* _WORK ORDER_: Pick up the article below on how the iPhone changed the enterprise and continue it from its last sentence.

* _TEXT UNDER STUDY_:
The iPhone turned 10 years old last month. It would not be a stretch to say that this groundbreaking device – along with its various smartphone cousins – transformed the way people communicate and accomplish things, making these devices nearly as essential to many of us as food and water.

The evidence of the iPhone/smartphone reign is all around us. But looking back, what can we say about how the iPhone altered the enterprise? There is the obvious answer – BYOD – but what other changes did it bring? We sought the perspectives of a handful of industry observers to assess where we are today because of the iPhone.

“The iPhone’s revolutionary usability and interface sparked a wave of smart devices permeating all aspects of our lives as consumers,” is the view of Vadim Vladimirskiy, CEO of Adar IT, which offers cloud-based IT services.

He notes how the phone’s popularity as a personal device pressured corporate IT to get on board with it, and once that happened, the iPhone “revolutionized the speed of communication. Everyone became more connected, which accelerated the pace of business. Prior to the iPhone, it was not unreasonable to expect someone to return your voicemail or email within 24 hours.”

Contrast that to today, where we often give up on people if they haven’t responded in an hour or less.

Vladimirskiy also sees the iPhone as a critical first step toward the iPad and the resulting embrace of tablet computing. “The fact that the two devices share an iOS, support the same apps, and are connected seamlessly, was a huge contributor to making the iPad more than just another laptop,” he points out.


BYOD, tech on-the-go and more

Joanan Hernandez is a former IT telco engineer who is now founder and CEO of augmented reality development company Mollejuo. He says the iPhone brought two other major changes to the enterprise, in addition to the advantages of BYOD.

* _DATA UNDER STUDY_:

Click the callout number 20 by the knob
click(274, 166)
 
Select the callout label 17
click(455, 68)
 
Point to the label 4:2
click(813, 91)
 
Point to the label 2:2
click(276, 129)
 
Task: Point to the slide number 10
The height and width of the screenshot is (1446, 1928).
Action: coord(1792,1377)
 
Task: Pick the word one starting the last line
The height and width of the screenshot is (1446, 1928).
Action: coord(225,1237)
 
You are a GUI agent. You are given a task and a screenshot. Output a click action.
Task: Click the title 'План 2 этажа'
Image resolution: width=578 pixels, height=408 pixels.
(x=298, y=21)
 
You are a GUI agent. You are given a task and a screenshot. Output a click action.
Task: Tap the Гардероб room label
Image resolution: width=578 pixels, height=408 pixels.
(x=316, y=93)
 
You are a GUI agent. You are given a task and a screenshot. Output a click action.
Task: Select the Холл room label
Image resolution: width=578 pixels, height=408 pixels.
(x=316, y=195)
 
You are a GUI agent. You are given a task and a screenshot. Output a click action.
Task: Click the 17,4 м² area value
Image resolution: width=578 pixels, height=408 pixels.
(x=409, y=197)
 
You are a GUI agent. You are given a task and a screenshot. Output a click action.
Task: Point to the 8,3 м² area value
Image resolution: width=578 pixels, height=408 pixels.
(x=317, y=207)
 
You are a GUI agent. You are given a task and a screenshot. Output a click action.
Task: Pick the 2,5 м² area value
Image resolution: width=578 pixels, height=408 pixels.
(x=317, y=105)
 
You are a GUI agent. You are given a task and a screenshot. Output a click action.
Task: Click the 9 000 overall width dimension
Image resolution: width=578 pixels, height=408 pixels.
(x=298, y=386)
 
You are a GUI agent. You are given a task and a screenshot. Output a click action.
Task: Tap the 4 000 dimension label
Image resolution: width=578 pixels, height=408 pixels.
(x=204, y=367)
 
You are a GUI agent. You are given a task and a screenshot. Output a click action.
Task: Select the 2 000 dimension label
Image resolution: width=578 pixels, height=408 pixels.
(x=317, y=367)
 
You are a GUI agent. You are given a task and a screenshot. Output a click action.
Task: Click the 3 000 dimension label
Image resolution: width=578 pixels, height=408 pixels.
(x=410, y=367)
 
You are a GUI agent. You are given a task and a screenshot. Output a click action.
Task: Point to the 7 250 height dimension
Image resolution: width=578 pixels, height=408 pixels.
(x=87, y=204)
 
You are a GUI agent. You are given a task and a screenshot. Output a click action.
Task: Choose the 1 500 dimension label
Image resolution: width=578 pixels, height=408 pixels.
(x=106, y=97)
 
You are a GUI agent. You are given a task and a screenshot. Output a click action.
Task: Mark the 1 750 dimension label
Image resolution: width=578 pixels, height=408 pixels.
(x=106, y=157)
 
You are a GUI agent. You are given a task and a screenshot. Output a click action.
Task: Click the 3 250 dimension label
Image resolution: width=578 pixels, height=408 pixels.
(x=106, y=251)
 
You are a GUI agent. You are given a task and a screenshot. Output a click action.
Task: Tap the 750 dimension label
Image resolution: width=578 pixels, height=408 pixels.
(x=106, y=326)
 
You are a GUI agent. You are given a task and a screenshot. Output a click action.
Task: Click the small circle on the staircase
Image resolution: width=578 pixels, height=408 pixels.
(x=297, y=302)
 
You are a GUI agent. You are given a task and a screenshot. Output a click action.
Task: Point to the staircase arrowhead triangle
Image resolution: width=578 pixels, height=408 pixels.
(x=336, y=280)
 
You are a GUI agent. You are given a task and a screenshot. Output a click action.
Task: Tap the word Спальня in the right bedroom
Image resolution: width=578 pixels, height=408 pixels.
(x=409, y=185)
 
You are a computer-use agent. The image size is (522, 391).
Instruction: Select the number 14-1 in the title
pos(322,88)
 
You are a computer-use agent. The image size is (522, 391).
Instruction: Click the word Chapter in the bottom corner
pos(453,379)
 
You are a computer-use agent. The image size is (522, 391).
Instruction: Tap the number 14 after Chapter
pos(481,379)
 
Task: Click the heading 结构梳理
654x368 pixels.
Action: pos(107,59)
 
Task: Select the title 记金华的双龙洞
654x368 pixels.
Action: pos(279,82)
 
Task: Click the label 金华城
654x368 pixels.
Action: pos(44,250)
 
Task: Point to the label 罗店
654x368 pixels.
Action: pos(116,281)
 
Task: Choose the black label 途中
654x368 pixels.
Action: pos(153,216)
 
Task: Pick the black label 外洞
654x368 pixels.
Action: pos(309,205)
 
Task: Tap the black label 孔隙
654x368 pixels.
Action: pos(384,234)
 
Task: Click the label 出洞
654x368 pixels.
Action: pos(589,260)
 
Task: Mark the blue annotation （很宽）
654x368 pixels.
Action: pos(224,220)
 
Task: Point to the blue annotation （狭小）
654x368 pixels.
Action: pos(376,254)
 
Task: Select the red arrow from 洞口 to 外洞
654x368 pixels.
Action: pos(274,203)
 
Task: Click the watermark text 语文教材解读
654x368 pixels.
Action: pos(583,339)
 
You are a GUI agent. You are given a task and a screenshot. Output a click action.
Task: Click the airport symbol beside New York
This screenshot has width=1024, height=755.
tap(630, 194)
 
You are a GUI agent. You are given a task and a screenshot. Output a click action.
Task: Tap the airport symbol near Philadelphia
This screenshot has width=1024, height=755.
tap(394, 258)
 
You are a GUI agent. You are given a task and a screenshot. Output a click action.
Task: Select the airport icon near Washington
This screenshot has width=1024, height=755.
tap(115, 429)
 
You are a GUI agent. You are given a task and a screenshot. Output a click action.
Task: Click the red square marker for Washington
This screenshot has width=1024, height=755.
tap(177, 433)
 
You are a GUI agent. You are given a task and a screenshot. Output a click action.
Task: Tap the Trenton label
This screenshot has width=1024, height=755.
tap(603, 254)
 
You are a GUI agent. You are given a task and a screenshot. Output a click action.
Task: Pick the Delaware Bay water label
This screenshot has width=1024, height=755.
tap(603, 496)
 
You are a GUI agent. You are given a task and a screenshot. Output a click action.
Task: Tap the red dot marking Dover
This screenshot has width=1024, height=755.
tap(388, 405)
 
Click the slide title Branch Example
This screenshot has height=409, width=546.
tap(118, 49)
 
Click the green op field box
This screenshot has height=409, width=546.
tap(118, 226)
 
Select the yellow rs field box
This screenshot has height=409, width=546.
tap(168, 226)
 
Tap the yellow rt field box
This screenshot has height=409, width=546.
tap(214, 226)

* _TASK RESULT_:
“While the BlackBerry platform was big, the iPhone made mobile corporate email ubiquitous. Now essentially every employee could be in touch with the corporate email while on the go,” Hernandez notes. He also points to the increased productivity enabled through instant messaging and apps that virtually automate tasks such as hailing a taxi or buying and using airline tickets.

“These are tasks that couldn’t be done the way we do them now without a mobile platform like the iPhone,” Hernandez says.

His guess – and he acknowledges he is being conservative – is that enterprise employees’ productivity has been boosted by at least 10 percent thanks to the features the iPhone, and other smartphones.


Power in the field

Yves Frinault, founder and CEO of FieldWire, maker of a mobile collaboration platform for the construction industry, says that the iPhone started a transformative trend in that field.

“About 65 percent of workers on-site now have smartphones, and essentially carry a computer that they can leverage to work smarter and more efficiently,” Frinault says. “The software on these phones reshape the way work is done on job sites by reducing and decentralizing management.”

Frinault also added that the ability to collaborate via their devices has meant time savings, increased transparency in projects, and greater work satisfaction for construction crews.


Anywhere, anytime

Jason Sinchak, CTO and founder of Sentegrity, a mobile security startup, says the iPhone’s greatest contribution was its ability to enable people to work anywhere and anytime. If that capability is managed well and in balance, he says, it enhances workers’ lives through greater flexibility and also benefits the enterprise through increased productivity.

On the negative side, though, he does point out that blending work and personal life on a single device has created significant security concerns, since “an enterprise now must place corporate data on a device they may not trust or one where they don’t control the security posture.” That is an area where we still haven’t quite found a solution.


If the iPhone had never happened…

But let’s consider an alternative past. What if the iPhone had never appeared in January 2007? How would its absence have affected where we are today?

Sentegrity’s Sinchak says he believes the BlackBerry and other smart phones would have filled the space somewhat, but with a downside: The greater variety of devices that might have developed would have been more challenging from a security standpoint. “With iPhone, at least an enterprise can have a large population of users that employ a relatively similar device,” he says.

Adar IT’s Vladimirskiy agrees. “The world would have likely looked similar since the Android universe of devices would have delivered similar benefits. However, I believe the transition would have taken much longer due to slower user adoption, without the revolutionary ease of use and stability of the iPhone,” he concludes.